In Hawaii, the urge to go native overcame Conductor Leonard Bernstein on his 42nd birthday, so he stripped down for action and conducted a seashore luau on the island of Maui. Clad only in a slit-to-hip malo and a rakish palm hat, Bernstein entertained his entire New York Philharmonic Orchestra, which was flown over to Maui after two concerts under Bernstein's baton in Honolulu. During the day the mellowing boy wonder of music went waterskiing, stuffed himself with poi and other Hawaiian goodies, planted a coconut tree and got a raft of gifts, including a pass exempting him from being jugged for any Maui traffic violations.
Winner by some 6,000 votes in a Democratic primary runoff election that will surely plop him into the U.S. House of Representatives next January, Louisiana's ex-Governor Earl Long, a hard-living 65, was borne by stretcher from victory to a hospital. His self-diagnosis: ptomaine poisoning from eating some very ripe pork. Drawled Ole Earl of his triumph over Incumbent Harold McSween in the back-country Eighth District race: "Ah don't think it helped McSween with all that about mah bein' crazy."

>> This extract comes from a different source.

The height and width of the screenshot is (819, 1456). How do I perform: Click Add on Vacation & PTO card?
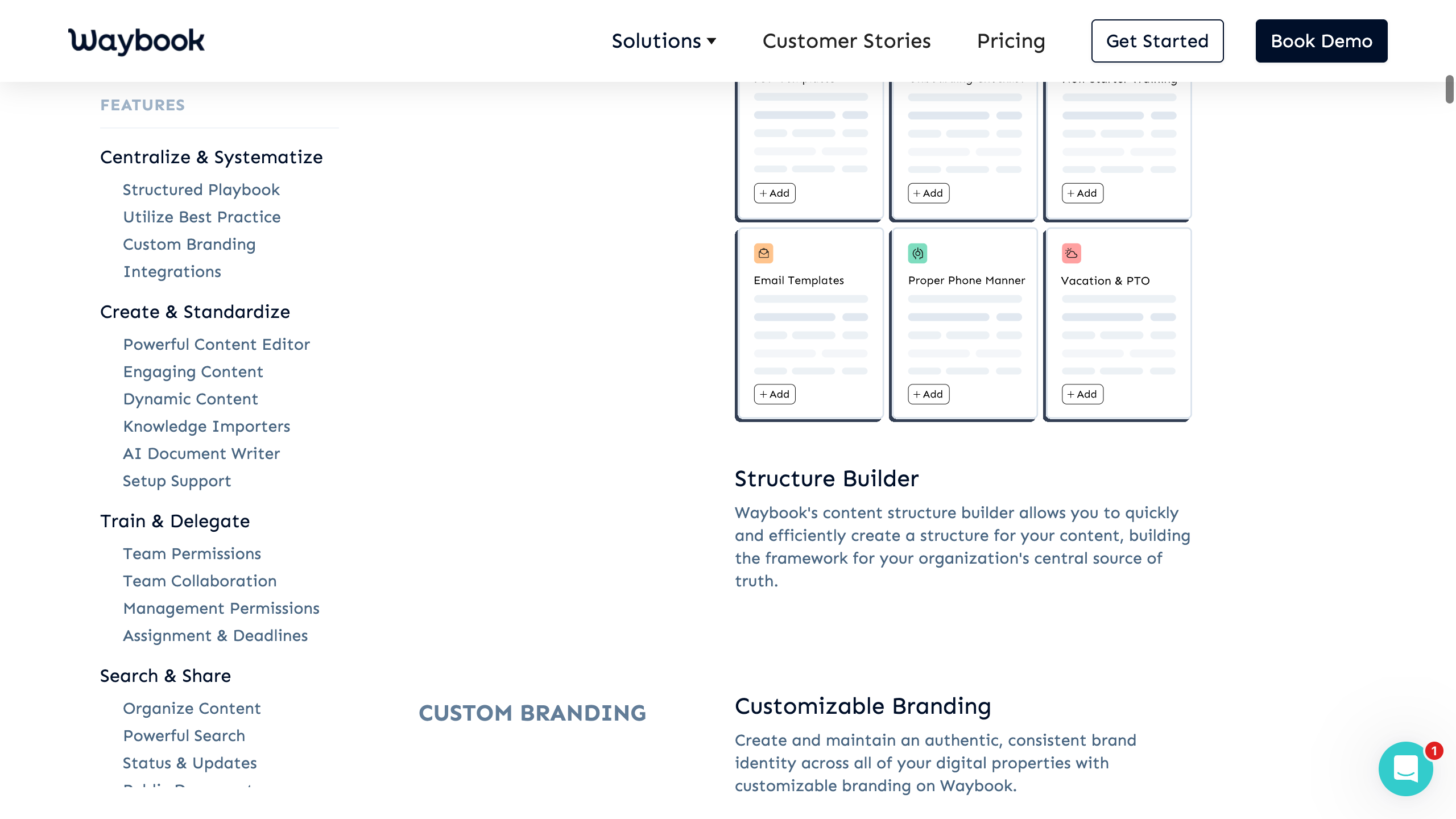(1082, 394)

When the National Maritime Union's boss, Sailor Joseph Curran, spent more than an hour with Nikita Khrushchev in the Kremlin in July, he heard, by his account, the most candid analysis yet to come from K. on the merits of the U.S. presidential candidates. Joe Curran, a spear-bearer of the Kennedy camp, at first told newsmen that Khrushchev felt that Kennedy would be a "sensible" President. But just in case the Kennedy camp was worried about Joe Curran's failure to qualify K.'s kiss-of-death remark, Curran hastened to say, a bit later on TV's Meet the Press, that what he really had meant was that Khrushchev is afraid of Jack Kennedy. In fact, said Joe, "he hates Kennedy." As for Dick Nixon, Curran reported that Khrushchev has only contempt for the Vice President: "He is a fumbler. He is not a politician but a grocery clerk." Such a bad billing from K. suited the Nixon forces just fine, but last week a rebuttal to the Red boss's insult was put in by an unlikely enrolled Republican. In an outraged letter to Nikita, James A. Suffridge, president of the A.F.L.-C.I.O. Retail Clerks International Association, protested: "It is far better to be a free grocery clerk in America than it is to be top dog in the Soviet Union"-- a proposition on which both Nixon and Kennedy could agree.

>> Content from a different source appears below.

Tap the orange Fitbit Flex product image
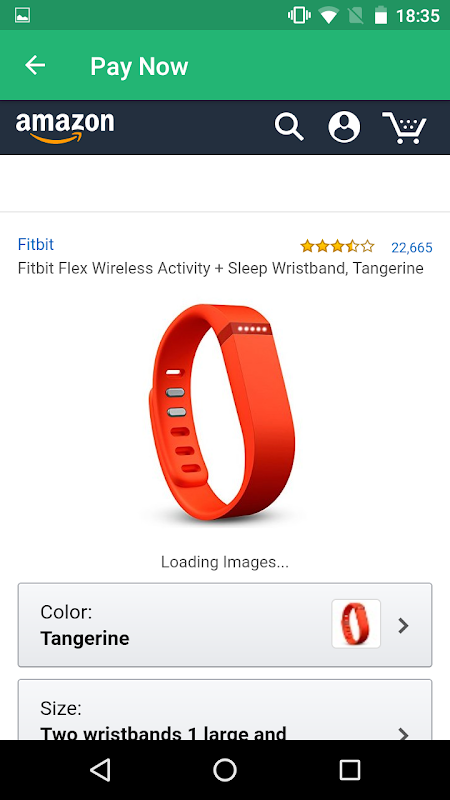Image resolution: width=450 pixels, height=800 pixels. tap(223, 412)
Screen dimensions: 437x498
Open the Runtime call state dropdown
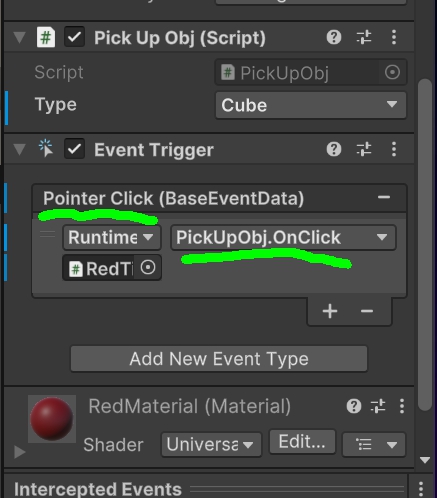112,237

Ready to go back to college after an eleven-year absence was Nuclear Physicist Frank Oppenheimer. In 1949 Oppenheimer resigned from his position as an associate professor at the University of Minnesota just before testifying to a congressional committee that he had been a card-carrying Communist for three years in the 1930s but had quit the party in disillusionment. After that Frank Oppenheimer, now 47, younger brother of Physicist J. Robert Oppenheimer (who has had his own security-risk problems), was unable to get another university job, fell to teaching in Colorado high schools. But last week came the announcement that Frank will soon become a visiting lecturer in physical science at the University of Colorado.

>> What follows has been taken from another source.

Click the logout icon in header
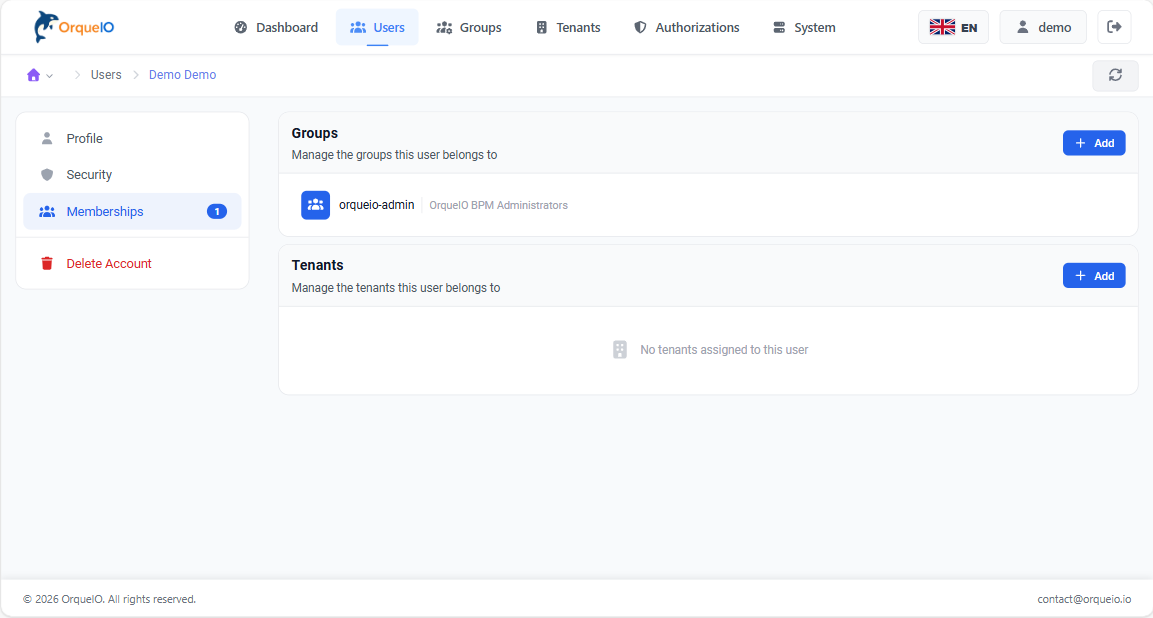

In Tokyo, the sixth annual Hibachi Cup softball game was played between U.S. embassy and Japanese Foreign Office teams. The contest was once a classic in that the diplomats tried desperately to help the rival team win. Not so any more. Ambassador Douglas MacArthur II, 51, onetime player at Massachusetts' Milton Academy, smashed out a double and two singles, sparkplugged the team from his shortstop position to an 11-5 victory. Japan's bespectacled Foreign Minister Zentaro Kosaka, 48, who also played shortstop, hit two hard singles, shared best-player honors with MacArthur.